Although in the preferred embodiment shown in the drawings, a pair of pins 31 and 32 are used, it is envisioned that in other applications a single pin or any number of multiple pins could be used.

Pins 31 and 32 are assembled in pin bores 33 and 34 respectively and are spring biased towards the release position, as shown in Figs. 4 and 5b, by cup shaped spring washers 35 and 36. An actuating shaft 37 is mounted in the axial bore 30 for sliding motion therein. Actuating shaft 37 is constructed with an enlarged cam surface 38 at its lower end 39 for engagement with the inner heads of locking pins 31 and 32. Cam surface 38 is shaped to conform generally with the shape of the inner heads of the pins to provide a mating engagement.

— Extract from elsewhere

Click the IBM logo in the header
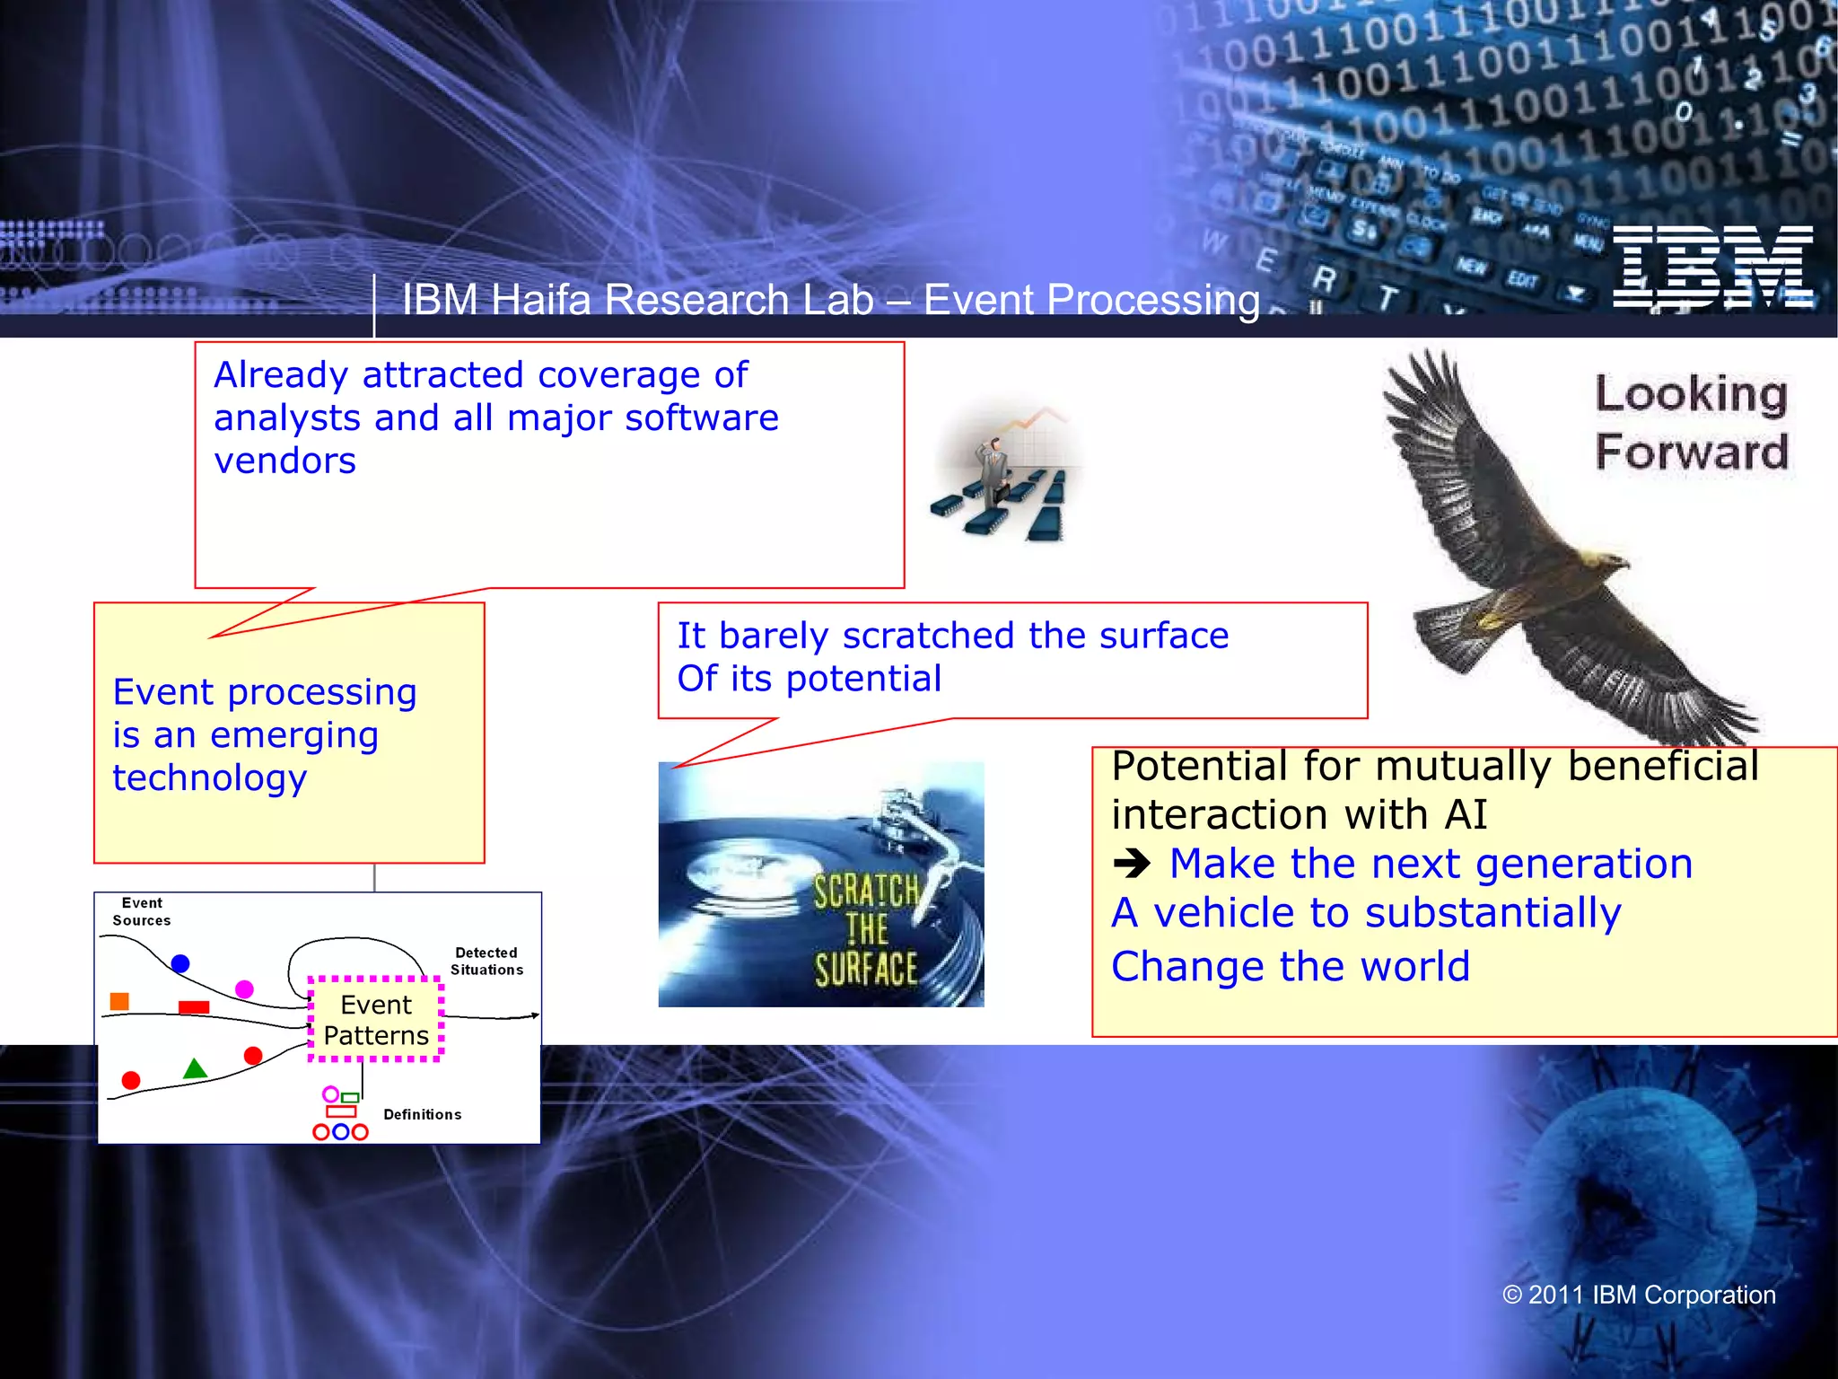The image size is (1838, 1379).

As actuating shaft 37 moves upward in bore 30, it will engage locking pins 31 and 32 and force each of the pins against the bias force of spring washers 35 and 36 to extend out of the pin bores and engage the shoulder 11. Upward movement of the shaft 37 is limited so that in a first position it remains engaged with the pins and the crank is locked in the drive socket 7. Downward movement of the shaft 37 is also limited so that in a second position, the pins are allowed to retract under the bias force of the spring washers, thereby releasing the crank from the winch.

As best shown in Fig. 6, in order to conveniently actuate the lock/release mechanism of the drive head 20, crank 40 is provided with a grip lever 23, to cause movement of actuating shaft 37 up and down in bore 30. Lever 23 is mounted for pivot motion on crank arm 22 by a pinned joint to provide a fulcrum 49 at the distal end of crank arm 22. A handle 24 is mounted at the distal end of crank arm 22 in a well known manner.

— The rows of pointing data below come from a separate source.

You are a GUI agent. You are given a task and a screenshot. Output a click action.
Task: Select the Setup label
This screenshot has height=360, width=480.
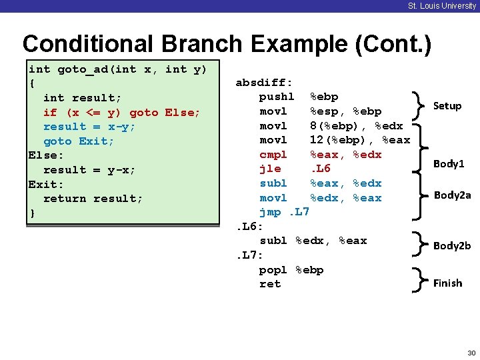pyautogui.click(x=447, y=105)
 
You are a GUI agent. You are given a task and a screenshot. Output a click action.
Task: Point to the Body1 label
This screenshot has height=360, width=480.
pyautogui.click(x=449, y=163)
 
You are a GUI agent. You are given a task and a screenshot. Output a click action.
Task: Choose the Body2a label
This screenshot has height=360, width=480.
pyautogui.click(x=452, y=195)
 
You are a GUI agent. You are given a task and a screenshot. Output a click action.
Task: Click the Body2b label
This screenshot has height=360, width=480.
pyautogui.click(x=452, y=245)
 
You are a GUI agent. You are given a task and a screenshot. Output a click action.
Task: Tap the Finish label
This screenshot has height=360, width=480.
pyautogui.click(x=447, y=283)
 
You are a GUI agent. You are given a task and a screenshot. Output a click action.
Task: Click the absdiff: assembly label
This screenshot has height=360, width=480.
pyautogui.click(x=264, y=83)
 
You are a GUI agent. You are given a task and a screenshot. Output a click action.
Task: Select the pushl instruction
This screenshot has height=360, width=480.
pyautogui.click(x=277, y=97)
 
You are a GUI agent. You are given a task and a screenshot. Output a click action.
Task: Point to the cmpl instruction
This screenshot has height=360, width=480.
pyautogui.click(x=273, y=154)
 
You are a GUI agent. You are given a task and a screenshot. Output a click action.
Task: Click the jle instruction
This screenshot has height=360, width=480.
pyautogui.click(x=270, y=169)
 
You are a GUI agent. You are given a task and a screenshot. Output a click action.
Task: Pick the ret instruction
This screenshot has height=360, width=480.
pyautogui.click(x=270, y=284)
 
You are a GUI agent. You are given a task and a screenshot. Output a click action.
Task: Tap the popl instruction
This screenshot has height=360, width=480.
pyautogui.click(x=273, y=269)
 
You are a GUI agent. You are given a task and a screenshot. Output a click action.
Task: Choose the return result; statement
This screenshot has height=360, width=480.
pyautogui.click(x=93, y=199)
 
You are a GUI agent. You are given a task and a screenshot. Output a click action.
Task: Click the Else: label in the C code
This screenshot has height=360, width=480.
pyautogui.click(x=46, y=155)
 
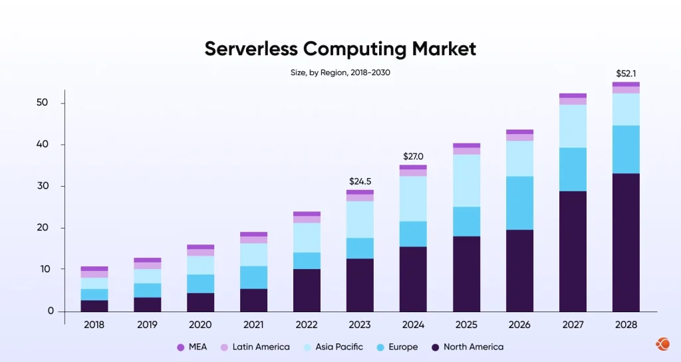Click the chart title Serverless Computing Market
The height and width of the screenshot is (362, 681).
(340, 49)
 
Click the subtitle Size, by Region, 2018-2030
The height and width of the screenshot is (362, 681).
(340, 72)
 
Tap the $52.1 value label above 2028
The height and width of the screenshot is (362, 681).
(626, 73)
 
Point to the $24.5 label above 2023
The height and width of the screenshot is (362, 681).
(360, 181)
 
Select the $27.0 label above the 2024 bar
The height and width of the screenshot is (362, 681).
(413, 156)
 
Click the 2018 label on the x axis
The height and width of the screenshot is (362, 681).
(94, 325)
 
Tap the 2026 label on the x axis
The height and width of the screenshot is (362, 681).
(519, 325)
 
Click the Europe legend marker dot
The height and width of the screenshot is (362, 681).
(379, 347)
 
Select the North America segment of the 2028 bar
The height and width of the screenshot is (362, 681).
(626, 242)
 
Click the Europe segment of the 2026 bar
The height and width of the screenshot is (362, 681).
(519, 203)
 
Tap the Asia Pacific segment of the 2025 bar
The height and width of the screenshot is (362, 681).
(466, 180)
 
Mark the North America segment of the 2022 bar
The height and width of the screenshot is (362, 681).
(307, 290)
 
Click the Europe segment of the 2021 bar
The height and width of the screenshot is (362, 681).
(253, 277)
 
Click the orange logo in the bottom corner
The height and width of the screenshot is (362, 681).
(662, 343)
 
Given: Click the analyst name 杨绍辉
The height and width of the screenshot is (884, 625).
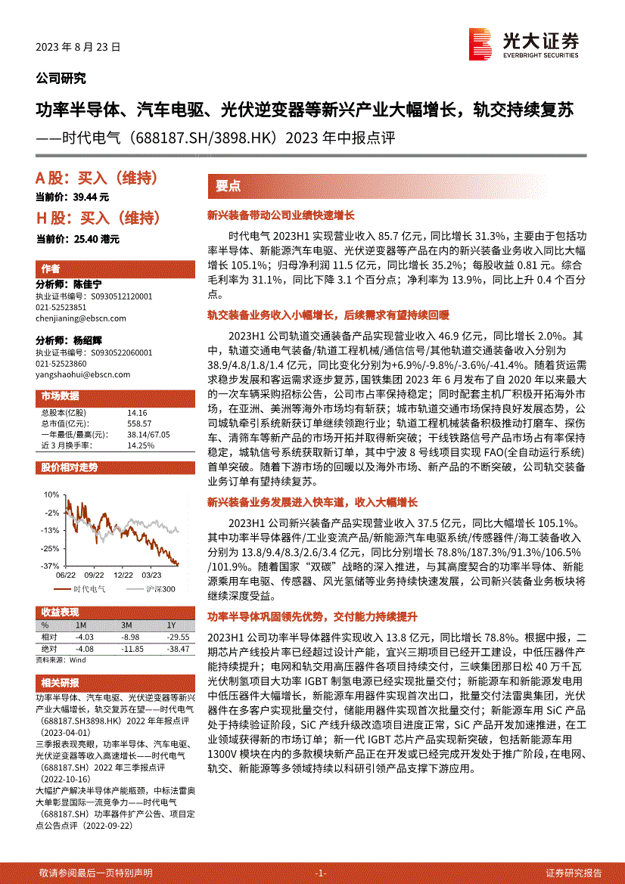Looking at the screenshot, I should click(88, 341).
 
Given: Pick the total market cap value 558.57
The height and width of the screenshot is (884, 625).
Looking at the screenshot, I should click(140, 423).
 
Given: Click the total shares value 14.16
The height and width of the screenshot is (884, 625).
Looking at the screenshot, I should click(137, 413).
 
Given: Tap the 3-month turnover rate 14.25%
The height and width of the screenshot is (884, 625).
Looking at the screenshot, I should click(141, 445).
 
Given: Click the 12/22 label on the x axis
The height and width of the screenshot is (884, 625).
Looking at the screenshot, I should click(124, 575).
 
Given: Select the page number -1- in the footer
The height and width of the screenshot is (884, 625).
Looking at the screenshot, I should click(321, 873).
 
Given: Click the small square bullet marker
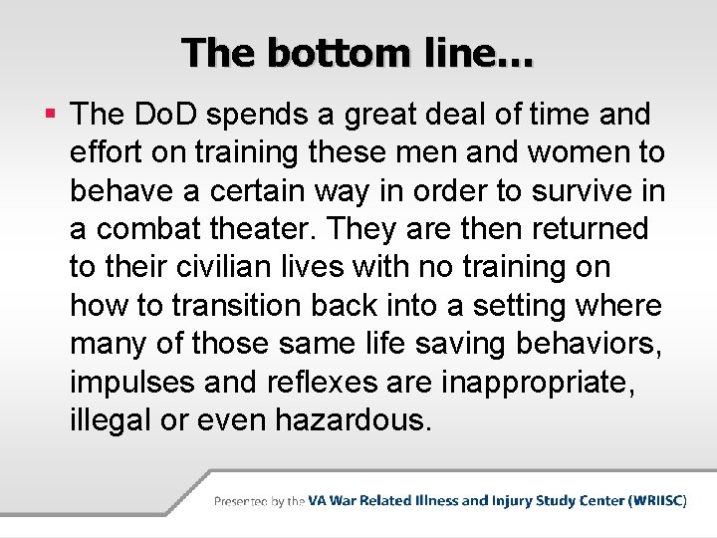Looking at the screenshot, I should click(x=51, y=116).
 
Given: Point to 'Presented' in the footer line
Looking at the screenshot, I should click(x=242, y=501).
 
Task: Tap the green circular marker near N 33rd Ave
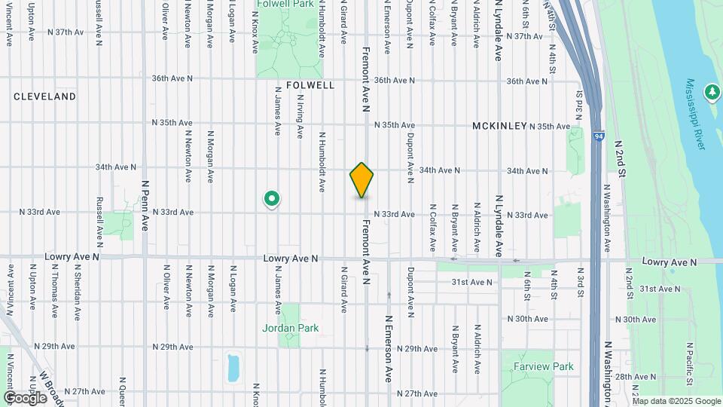point(272,199)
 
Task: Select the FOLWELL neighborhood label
point(310,85)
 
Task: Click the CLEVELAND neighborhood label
point(45,96)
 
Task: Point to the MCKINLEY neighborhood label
point(499,126)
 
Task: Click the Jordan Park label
point(291,328)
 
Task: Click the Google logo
point(24,397)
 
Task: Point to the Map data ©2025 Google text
point(676,401)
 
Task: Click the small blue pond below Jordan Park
point(233,367)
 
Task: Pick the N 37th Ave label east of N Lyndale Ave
point(525,36)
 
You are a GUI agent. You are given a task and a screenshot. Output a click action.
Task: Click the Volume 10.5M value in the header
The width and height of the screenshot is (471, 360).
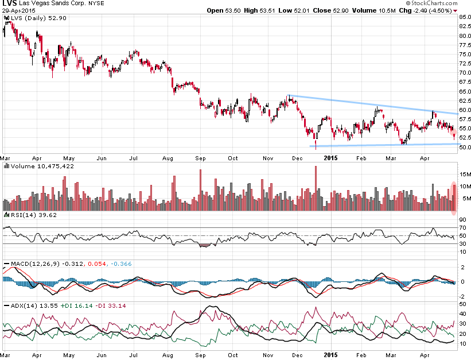click(365, 10)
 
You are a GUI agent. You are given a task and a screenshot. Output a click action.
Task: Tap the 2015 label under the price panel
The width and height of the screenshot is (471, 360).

Actuating shaft 37 may be pinned to the drive end of grip lever 23 by a pin 48, as shown in Fig. 7, to allow a slight pivot motion between shaft 37 and lever 23. In another embodiment, actuating shaft 37 is constructed with a head 55 that engages a key hole shaped slot 56 constructed in grip lever 23, as shown in Figs. 6a and 6b.

Lever 23 is biased upward by a coil spring 25 captured in aligned bores 43 on lever 23 and 42 on crank arm 22, as shown in Fig. 6. Other biasing arrangements may be used without deviating from the scope of this invention. It is observed that by biasing grip lever 23 so that it pivots away from crank arm 22, the lock/release mechanism 21 is maintained in the locked position.

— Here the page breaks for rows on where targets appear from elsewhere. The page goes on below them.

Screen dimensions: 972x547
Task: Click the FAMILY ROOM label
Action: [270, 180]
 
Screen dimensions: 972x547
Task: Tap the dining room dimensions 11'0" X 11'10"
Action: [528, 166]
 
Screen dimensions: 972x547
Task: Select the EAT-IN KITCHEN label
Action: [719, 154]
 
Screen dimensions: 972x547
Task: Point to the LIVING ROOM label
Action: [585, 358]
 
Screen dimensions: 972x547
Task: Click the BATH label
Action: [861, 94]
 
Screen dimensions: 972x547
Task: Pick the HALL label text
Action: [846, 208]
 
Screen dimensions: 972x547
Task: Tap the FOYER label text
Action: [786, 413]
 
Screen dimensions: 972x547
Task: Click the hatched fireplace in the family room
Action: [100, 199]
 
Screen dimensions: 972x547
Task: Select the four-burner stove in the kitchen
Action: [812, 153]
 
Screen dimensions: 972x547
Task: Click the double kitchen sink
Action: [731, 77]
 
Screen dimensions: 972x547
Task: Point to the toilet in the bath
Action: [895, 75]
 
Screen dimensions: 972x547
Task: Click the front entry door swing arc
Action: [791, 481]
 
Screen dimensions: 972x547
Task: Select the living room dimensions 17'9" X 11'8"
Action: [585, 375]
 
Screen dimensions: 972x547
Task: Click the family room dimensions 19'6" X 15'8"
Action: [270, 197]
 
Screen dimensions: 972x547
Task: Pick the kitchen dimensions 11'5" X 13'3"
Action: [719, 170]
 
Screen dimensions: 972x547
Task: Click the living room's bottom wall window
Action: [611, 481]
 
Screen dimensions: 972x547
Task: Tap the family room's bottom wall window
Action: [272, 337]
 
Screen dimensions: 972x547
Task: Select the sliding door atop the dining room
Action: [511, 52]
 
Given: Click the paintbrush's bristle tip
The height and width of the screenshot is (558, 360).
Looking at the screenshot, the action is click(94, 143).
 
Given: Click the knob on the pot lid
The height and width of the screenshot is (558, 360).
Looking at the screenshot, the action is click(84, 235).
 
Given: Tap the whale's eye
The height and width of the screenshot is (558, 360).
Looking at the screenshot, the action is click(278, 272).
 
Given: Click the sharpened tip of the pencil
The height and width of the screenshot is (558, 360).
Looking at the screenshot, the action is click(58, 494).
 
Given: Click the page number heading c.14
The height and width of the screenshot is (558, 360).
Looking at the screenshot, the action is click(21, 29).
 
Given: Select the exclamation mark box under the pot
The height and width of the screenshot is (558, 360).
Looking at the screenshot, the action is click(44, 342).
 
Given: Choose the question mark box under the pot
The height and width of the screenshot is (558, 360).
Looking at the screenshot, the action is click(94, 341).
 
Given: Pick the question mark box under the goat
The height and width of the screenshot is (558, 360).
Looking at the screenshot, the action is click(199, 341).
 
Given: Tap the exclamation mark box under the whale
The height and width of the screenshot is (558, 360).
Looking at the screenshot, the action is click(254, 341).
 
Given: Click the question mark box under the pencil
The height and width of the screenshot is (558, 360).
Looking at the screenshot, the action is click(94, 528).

By gripping lever 23 and closing the distance 1 between lever 23 and crank arm 22, actuating shaft 37 will move downward in bore 30 and release the pins 31 and 32 into a retracted position. The drive head 20 of crank 40 may, accordingly, be engaged in drive socket 7. With the release of the grip lever 23, it travels upward, pulling actuation shaft 37 with it and forcing pins 31 and 32 into engagement with shoulder 11.

As shown in Fig. 8, the insertion end 51 of a typical drive head 50 for a crank is cut in a transverse plane to the axis z of the drive head 51. This presents a flat surface 52 having an octagonal profile.

To facilitate alignment of the drive head and socket, the profile of the drive head 50', at its insertion end, is altered, as shown in Fig. 9. The bi-square (or octagonal) shape of the drive head 50' at its insertion end 51' is defined by 8 triangular shaped projections 53' extending the length of the drive head, parallel with the longitudinal axis z' of the drive head 50'. In this embodiment, of the invention, the sides of each of the triangular projections 53' are bevelled at an angle upward from the plane of the surface 52' of insertion end 51'. Each of the bevelled sides of a projection will intersect in a line which is also bevelled upward in a plane through the point of the projections 53'. This results in the engaging surface of the drive head presenting a compound bevelled surface 54' on each of the triangular projections, thereby facilitating insertion of the drive head in the socket.

In this manner a crank for a winch is constructed that can be conveniently and reliably engaged utilizing one hand. In addition the locking mechanism is more protected from weather and damage.

It should be understood that the above description is only illustrative of the invention which is only limited by what is defined in the appended claims.